鉄道大臣のひとりごと

老人ホームで過ごしながら徒然に考えたこと

老人の食の陣 (気晴らし)

老人は、一般に食が細いとする伝説がある。 伝説という訳は、実態が必ずしもそうではないからである。 「細い」ではなくて、「遅い」なら納得出来るところもある。 老人は、一般に、若者に比べて「ゆっくり」と食べる。 おそらく、そのせいで「細い」と思われるのであろう。

 

健啖な老人も多いし、美食家も多い。 食事に「贅を尽くす」老人も居る。 食うや食わずは、懐加減のせいで、腹のせいではない。 場所が少し、上(飢え)なだけなのである。

 

従って、老人の食事を制限する輩は、老人の敵でもある。 この敵を打ち壊すには、周到の準備が必要になる。 まず、敵は完璧(?)と思われる防衛陣を張っている。 あの大阪城に例えれば、外堀、内堀の二重堀で、備えている。 徳川家康の狡猾(巧妙)さを持ってしても、容易に突破できるものではない。

 

その第一の構えは、介護師(ナース)の構えである。 曰く、看護師が行う看護とは、「看護学および医学などの近接した学問領域の専門的知識や技術も活用しながら対象者の状態を把握・事前評価し、問題点や介入のポイントを診断し、対象者の個別性に合わせた介入方法を看護計画として立案し、実際のその計画を実施し、その実施内容を評価しながら計画を改善を行うといった一連の看護過程を展開させながら、その時の対象者にとって最も健康的で質の高い生活を送れるように援助すること」(ウイキペヂア)を指す。

 

なんで、これが老人の食に介入するのか?  これでは、厨房の参謀ではないか! おまけに、「対象者(老人)にとって最も健康的で質の高い生活を送れるように援助すること」などと、余計な勿体まで付けている。 我らが武器は、「余計なお節介だ。 放っとけ。
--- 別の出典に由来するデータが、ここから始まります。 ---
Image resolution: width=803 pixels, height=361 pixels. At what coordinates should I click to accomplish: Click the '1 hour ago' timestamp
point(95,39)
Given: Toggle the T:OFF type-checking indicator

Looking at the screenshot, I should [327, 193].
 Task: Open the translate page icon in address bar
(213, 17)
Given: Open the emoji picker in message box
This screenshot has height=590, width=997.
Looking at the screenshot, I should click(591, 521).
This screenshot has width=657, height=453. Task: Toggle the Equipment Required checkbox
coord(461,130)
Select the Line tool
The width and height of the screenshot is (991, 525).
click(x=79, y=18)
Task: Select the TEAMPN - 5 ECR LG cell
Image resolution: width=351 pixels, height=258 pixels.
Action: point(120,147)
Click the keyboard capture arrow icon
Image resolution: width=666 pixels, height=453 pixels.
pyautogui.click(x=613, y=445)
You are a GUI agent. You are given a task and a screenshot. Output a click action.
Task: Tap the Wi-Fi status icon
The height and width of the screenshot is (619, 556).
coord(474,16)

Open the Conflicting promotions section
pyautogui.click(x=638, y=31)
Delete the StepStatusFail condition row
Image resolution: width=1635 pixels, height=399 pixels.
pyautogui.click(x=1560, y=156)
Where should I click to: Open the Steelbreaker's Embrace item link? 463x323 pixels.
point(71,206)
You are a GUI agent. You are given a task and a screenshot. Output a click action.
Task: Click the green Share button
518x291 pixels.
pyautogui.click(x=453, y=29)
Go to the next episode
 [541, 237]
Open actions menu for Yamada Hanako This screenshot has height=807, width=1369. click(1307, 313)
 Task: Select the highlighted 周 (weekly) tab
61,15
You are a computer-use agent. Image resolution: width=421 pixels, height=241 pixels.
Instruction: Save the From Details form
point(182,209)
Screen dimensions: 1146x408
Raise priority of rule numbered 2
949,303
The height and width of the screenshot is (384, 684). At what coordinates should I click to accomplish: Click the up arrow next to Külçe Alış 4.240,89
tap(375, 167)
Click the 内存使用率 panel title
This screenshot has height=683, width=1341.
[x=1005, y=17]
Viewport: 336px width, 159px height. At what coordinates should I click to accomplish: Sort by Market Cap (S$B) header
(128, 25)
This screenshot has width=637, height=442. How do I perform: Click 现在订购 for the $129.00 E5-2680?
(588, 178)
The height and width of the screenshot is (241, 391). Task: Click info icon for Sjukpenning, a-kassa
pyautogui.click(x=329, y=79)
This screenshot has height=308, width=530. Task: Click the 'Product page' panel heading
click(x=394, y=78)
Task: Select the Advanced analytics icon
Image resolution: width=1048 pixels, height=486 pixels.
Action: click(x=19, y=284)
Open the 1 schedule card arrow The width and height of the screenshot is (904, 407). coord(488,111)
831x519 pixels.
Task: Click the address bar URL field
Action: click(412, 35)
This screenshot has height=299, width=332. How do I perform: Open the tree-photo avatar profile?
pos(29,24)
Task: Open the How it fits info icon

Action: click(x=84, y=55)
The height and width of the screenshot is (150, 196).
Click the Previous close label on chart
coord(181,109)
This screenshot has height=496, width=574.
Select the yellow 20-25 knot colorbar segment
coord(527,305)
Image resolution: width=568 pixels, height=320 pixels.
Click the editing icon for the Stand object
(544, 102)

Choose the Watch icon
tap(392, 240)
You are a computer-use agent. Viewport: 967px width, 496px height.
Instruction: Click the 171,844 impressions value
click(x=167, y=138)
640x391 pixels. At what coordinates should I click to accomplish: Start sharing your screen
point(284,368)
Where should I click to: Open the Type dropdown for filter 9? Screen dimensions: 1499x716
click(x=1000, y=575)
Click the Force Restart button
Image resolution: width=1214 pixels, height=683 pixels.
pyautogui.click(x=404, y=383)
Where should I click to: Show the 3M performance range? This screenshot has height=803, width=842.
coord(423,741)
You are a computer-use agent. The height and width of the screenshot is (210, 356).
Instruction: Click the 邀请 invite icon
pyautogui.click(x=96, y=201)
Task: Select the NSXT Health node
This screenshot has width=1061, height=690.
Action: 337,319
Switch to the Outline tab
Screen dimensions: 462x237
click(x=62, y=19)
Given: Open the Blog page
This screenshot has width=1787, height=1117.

」と喝破することのみである。 「人間(ジンカンと読む)僅か100年」。 食い物ぐらいの自由は、あって然るべきである。

 

外堀を突破しても、内なる堀(構え)がある。 これは、医者という近代兵器で武装した強敵である。 やれ、血圧が高い、血糖値が高い、(医療費も高いぞ)、などと、高い尽くしで攻めてくる。 彼等はレントゲン、MRI,CT、等々、数え切れないほどの新兵器で、食事制限を迫る。 老人の食は、ますます危うい。